• [What you are asked to do]: Show me every line in the listing that has the word "computer".

• [Records shown]:
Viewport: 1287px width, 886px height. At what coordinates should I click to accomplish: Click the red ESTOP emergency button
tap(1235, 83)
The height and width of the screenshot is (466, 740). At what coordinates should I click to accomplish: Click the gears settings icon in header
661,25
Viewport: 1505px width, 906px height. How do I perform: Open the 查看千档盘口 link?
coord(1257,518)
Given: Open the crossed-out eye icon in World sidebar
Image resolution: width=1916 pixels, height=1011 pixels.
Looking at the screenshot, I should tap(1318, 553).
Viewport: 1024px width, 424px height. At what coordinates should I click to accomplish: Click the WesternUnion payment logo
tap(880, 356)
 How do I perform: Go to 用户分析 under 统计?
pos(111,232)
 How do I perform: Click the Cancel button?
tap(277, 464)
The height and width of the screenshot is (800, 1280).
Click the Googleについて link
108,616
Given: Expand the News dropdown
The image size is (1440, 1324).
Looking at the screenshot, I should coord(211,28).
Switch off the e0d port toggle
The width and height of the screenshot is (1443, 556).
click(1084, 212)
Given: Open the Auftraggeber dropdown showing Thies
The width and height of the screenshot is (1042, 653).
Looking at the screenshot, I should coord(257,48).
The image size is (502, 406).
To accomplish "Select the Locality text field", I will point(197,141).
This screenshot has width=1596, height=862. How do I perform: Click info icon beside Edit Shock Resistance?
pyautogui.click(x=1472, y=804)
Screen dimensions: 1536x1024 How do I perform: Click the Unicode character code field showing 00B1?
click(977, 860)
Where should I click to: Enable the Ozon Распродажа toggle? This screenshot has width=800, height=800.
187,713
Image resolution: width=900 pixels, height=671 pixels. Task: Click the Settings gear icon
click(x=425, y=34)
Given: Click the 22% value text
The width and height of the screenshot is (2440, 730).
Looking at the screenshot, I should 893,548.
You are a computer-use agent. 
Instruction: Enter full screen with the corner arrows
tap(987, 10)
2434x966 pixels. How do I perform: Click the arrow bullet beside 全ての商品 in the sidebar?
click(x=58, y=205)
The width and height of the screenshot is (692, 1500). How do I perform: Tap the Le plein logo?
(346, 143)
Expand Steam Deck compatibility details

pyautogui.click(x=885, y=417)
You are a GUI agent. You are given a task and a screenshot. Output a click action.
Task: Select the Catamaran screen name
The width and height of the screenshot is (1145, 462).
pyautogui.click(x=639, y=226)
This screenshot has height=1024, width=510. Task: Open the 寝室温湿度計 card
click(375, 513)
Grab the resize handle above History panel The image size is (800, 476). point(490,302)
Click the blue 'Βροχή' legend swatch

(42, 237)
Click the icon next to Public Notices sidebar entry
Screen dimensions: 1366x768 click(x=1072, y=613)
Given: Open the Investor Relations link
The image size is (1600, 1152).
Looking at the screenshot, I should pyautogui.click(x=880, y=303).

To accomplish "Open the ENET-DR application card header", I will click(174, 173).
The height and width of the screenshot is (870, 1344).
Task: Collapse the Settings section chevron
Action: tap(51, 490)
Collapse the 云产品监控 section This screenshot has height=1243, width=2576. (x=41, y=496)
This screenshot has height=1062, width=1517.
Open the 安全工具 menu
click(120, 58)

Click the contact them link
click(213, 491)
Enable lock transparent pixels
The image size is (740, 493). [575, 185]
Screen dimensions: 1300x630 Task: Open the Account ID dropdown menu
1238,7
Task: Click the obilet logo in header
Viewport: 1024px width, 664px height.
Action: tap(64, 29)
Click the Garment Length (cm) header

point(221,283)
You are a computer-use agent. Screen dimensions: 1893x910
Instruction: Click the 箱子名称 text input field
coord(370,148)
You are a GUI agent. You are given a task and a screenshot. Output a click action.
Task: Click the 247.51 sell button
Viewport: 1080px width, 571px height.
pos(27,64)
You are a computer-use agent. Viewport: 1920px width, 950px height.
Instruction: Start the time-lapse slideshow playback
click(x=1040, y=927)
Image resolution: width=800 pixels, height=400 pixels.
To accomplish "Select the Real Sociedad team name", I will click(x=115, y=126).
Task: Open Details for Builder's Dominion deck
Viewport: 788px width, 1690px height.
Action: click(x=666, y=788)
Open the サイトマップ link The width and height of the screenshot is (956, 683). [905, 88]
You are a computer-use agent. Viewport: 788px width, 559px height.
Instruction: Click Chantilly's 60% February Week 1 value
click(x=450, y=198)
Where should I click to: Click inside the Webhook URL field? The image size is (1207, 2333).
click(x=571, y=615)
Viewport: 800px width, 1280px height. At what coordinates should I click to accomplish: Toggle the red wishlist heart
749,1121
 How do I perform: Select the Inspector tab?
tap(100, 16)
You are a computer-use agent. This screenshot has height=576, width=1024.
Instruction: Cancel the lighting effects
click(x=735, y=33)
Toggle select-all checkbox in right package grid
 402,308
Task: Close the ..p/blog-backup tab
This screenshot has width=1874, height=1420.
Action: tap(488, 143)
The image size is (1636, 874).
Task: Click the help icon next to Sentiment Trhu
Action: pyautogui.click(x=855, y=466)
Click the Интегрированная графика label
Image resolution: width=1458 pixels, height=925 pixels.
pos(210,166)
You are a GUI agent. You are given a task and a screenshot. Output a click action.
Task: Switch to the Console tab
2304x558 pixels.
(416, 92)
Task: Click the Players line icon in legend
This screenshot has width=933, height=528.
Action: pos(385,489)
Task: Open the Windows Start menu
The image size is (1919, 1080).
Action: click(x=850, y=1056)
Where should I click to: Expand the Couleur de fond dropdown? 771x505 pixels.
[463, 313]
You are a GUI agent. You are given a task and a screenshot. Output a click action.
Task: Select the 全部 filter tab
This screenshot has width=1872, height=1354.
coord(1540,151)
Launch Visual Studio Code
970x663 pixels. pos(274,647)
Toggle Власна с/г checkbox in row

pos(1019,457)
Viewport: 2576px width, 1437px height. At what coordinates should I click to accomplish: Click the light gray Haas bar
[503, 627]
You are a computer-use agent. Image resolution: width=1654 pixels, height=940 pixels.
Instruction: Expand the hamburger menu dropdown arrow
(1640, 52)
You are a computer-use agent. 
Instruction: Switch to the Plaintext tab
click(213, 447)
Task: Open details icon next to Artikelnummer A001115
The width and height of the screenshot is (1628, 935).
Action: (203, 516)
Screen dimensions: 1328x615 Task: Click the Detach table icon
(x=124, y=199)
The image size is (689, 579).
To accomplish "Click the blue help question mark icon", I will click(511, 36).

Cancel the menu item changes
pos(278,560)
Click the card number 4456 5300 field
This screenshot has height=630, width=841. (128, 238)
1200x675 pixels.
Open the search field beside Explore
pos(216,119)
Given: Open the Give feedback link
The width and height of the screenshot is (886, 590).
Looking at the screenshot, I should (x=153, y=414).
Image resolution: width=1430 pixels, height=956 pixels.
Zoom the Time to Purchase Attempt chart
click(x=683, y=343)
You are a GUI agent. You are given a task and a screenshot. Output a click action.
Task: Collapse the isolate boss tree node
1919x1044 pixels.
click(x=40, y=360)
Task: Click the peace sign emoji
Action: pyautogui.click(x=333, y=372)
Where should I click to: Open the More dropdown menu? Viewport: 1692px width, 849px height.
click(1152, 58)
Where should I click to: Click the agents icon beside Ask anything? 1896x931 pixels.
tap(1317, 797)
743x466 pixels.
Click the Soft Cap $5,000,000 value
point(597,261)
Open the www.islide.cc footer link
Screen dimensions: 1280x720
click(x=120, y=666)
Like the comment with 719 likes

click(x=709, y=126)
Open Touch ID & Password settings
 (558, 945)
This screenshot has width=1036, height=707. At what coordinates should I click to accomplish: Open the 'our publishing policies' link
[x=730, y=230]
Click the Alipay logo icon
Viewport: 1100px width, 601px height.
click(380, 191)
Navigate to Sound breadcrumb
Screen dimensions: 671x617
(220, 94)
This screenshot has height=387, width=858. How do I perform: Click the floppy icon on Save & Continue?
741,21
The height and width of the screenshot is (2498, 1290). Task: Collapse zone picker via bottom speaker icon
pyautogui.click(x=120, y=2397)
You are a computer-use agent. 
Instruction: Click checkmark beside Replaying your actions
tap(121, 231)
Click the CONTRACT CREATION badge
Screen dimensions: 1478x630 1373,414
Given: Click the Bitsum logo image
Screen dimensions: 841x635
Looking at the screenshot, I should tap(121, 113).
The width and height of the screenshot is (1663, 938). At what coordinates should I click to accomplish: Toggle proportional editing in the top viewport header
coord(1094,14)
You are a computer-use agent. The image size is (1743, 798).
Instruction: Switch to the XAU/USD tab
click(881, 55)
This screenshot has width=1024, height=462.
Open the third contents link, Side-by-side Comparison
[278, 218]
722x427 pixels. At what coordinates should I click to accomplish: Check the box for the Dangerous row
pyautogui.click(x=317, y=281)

• [Problem solution]:
You are a computer-use agent. 
You are a computer-use agent. Screen dimensions: 1893x910
You are a computer-use agent. Viewport: 1920px width, 950px height.
You are a computer-use agent. Viewport: 788px width, 559px height.
You are a computer-use agent. This screenshot has height=576, width=1024.
You are a computer-use agent. Image resolution: width=1654 pixels, height=940 pixels.
You are a computer-use agent. 
You are a computer-use agent. 
You are a computer-use agent. The image size is (1743, 798).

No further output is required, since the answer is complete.